In an attempt to calibrate all the cameras, we discovered that regardless of the 3CCD camera body OR the quality of optics, that if opening up the lens wide open and pointing at a white wall exposed normally, there was lateral chromatic abberation (white shading) occuring with every camera, every lens. Reddish on the top half of the frame and greenish on the bottom half of the frame (or vise versa, can't recall).

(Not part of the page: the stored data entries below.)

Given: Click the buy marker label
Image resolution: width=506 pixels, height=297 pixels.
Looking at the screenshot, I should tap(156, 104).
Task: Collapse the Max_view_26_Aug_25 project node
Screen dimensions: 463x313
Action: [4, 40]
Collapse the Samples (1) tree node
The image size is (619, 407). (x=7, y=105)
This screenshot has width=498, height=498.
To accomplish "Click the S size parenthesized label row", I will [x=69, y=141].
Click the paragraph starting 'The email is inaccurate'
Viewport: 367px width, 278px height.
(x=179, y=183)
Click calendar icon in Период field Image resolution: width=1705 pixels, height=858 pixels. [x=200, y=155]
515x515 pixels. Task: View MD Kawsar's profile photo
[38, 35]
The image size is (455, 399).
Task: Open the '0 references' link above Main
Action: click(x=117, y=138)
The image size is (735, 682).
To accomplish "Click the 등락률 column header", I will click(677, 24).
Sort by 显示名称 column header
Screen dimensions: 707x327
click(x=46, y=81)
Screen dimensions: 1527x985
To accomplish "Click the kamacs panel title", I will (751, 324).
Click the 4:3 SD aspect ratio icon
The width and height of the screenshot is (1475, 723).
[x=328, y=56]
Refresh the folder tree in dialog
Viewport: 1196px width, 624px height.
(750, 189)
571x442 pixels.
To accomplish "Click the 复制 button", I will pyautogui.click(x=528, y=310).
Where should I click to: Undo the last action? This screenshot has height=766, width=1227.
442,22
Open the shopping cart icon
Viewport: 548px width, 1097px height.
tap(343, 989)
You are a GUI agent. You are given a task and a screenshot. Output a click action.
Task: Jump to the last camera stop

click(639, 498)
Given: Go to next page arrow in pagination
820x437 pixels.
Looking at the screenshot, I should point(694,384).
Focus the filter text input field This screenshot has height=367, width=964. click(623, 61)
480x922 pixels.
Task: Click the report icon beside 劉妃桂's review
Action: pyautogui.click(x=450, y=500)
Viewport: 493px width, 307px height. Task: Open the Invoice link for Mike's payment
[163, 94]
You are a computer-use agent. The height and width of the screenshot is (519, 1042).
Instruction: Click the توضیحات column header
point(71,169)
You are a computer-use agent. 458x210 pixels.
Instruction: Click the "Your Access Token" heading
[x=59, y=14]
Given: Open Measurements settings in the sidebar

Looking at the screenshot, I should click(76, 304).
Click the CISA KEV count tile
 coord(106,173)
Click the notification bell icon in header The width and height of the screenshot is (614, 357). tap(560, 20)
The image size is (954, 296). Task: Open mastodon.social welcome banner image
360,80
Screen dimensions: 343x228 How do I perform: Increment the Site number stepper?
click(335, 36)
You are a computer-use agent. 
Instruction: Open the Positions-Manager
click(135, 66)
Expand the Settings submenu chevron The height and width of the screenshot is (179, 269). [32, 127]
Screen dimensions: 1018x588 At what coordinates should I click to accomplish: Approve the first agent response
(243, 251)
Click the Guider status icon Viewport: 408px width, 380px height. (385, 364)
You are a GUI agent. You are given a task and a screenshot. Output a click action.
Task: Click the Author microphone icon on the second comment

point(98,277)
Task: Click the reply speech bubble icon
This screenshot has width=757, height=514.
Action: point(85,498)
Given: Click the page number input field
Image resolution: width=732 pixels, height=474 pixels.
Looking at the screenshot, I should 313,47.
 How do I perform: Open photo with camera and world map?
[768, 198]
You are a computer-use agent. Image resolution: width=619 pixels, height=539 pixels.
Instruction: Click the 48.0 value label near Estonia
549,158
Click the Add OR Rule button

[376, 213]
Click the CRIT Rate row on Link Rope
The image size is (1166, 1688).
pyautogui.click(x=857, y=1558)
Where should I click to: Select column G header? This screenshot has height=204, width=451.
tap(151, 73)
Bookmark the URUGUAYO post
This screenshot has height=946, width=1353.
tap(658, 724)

The difference with the HD100 in compensating and removing the color abberation was that it did not contain a service menu which would allow the DIT to "dial out" the red and green. The high end cameras were alarming to see this happen with but using a vectorscope, DIT spent no more then 2 minutes eliminating the color abberations and thus we were able then to do a correct white and black balance. I contacted JVC and they said that the HD100 did not have a service menu built into that camera but that the HD250, given it's higher price point etc MIGHT have a menu setting to deal with "white shading" (please don't quote me on that claim as it I have do not know if such a menu will/will not exist on the 200/250).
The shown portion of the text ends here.